50Chez les femmes, la thématique du resserrement des possibilités de rencontres amoureuses ou sexuelles est moins présente que chez les hommes. Elle en est même quasiment absente. En outre, les femmes ne disent pas se sentir moins séduisantes, « vieilles » ou « transparentes » comme le voudraient des représentations communes et savantes des femmes ménopausées... Elles ont une image de leurs attraits sexuels plutôt positive, quel que soit leur âge, leur physique, leur corpulence, leur manière de s’habiller, leur mode de vie. Elles rejoignent en cela les libertines interviewées par le sociologue Philippe Combessie :
L’assurance acquise dans cette « deuxième vie » n’est en général pas sans influence sur les comportements à l’extérieur : les femmes ayant développé leur capital de séduction ainsi valorisé dans ces espaces se disent plus sûres d’elles-mêmes en cas d’agression sexiste dans la rue, voire dans leur univers professionnel ou à domicile (2015, p. 14).
Ces constats peuvent être expliqués par la valorisation et le sens que le « regard d’un homme » donne aux femmes et à leurs activités. En effet, les socialisations féminines sont fondées sur une dépendance mentale des femmes envers les hommes, soient-ils réels ou imaginaires, dont le regard est déterminant pour la valorisation de soi (Löwy, 2006). Notons que le système de genre produit des hommes autonomes de ce point de vue. Nous pouvons souligner que l’importance du regard masculin porté sur les femmes a été renforcée par le cinéma hollywoodien qui, comme le montre Valerio Coladonato, a opposé au culte féminin de l’acteur italo-américain Rudolph Valentino fondé sur l’érotisation du corps masculin des années 1920, le modèle du film « classique » (années 1930-1960), centré autour du regard masculin ou male gaze (Coladonato, 2015). Or « les rapports sociaux n’existent pas indépendamment de leur médiation idéologique et les représentations médiatiques constituent des lieux de ré-imagination constante et évolutive des réalités sociales » (Gourarier, Rebucini & Vörös, 2015).

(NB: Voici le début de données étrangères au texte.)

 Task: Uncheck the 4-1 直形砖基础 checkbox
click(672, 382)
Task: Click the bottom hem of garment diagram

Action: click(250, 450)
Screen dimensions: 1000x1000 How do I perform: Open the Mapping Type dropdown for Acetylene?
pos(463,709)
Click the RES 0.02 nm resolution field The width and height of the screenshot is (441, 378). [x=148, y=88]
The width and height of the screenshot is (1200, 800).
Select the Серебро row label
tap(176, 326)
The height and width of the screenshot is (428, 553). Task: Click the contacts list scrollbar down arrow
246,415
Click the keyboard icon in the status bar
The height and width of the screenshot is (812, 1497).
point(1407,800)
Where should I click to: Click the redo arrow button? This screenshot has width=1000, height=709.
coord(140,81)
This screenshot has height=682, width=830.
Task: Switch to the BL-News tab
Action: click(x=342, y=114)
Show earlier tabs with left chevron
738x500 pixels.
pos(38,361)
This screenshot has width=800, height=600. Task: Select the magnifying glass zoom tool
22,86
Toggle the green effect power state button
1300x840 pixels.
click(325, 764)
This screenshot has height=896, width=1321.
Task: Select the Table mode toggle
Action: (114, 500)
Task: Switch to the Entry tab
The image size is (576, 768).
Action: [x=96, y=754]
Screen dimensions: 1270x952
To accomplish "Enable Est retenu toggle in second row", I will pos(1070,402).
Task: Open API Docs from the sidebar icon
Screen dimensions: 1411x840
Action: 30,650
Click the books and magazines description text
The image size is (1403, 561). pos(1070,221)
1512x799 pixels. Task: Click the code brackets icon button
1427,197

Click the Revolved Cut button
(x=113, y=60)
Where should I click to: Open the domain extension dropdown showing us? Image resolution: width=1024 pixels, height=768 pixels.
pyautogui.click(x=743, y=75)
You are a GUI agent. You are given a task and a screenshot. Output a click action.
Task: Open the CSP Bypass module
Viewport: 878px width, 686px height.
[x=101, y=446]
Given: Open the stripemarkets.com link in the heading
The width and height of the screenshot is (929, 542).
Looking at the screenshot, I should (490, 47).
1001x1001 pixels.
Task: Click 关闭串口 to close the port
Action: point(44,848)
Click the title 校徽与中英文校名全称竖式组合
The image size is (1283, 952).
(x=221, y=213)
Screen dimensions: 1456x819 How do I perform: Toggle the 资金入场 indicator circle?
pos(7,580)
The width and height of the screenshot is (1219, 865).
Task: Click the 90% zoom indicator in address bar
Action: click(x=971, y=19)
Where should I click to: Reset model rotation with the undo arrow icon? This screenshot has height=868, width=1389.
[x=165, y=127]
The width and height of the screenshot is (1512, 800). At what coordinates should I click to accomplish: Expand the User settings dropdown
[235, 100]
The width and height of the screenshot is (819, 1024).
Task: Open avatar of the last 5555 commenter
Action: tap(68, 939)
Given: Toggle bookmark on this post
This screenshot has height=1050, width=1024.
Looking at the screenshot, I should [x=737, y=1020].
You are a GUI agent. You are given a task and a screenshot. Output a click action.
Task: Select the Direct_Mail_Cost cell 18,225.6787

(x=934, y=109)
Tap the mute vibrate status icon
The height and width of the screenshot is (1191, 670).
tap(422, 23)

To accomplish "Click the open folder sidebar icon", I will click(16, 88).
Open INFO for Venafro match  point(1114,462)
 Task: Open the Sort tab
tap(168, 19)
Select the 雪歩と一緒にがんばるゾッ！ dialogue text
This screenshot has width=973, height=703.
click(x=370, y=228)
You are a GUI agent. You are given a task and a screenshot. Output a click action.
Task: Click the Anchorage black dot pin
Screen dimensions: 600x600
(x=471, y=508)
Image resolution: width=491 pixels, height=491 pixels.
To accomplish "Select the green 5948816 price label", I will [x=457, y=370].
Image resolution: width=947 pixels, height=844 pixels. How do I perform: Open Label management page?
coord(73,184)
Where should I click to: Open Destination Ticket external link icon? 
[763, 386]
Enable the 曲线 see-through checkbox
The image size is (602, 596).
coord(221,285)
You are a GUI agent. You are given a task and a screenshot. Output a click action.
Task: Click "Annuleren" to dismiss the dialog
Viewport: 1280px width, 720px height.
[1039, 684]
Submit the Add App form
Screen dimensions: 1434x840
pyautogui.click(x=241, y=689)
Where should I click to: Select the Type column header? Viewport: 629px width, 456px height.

51La question de l’âge se pose de manière cruciale pour certaines jeunes femmes interrogées, ou dont les propos sont rapportés sur des sites Internet ou des blogs, qui ont passé la trentaine, n’ont pas enfants et aiment un homme marié. Alix* (célibataire, maîtresse de Louis*) et Nathalie (en couple, avec Daniel), dont nous retrouvons en annexe 1 les récits, m’ont fait part des limites que la clandestinité amoureuse impliquait concernant l’envie d’avoir un enfant avec l’homme qu’elles aiment. Ce dernier point est important. En effet, ces deux femmes (comme d’autres dont on peut lire les récits sur Internet) n’avaient pas simplement « un désir de maternité » (au sens commun de l'expression) mais un « désir d’avoir un enfant avec “cet homme-là” ». Il s’agissait d’avoir un enfant avec un homme aimé dans une situation officielle.
52Pour les femmes plus âgées ou mariées, le temps compté est plutôt celui du « temps perdu » dans leur relation conjugale alors qu’elles souhaitent, pour la plupart, s’engager dans une nouvelle union avec leur amant. Cette sensation de « perdre son temps » en restant avec leur mari est au principe, avec d’autres facteurs, des séparations conjugales chez les femmes adultères. Elle est aussi au principe de séparations avec l’amant quand le même sentiment de ne « rien construire », ne « pas avancer » s’installe en elles.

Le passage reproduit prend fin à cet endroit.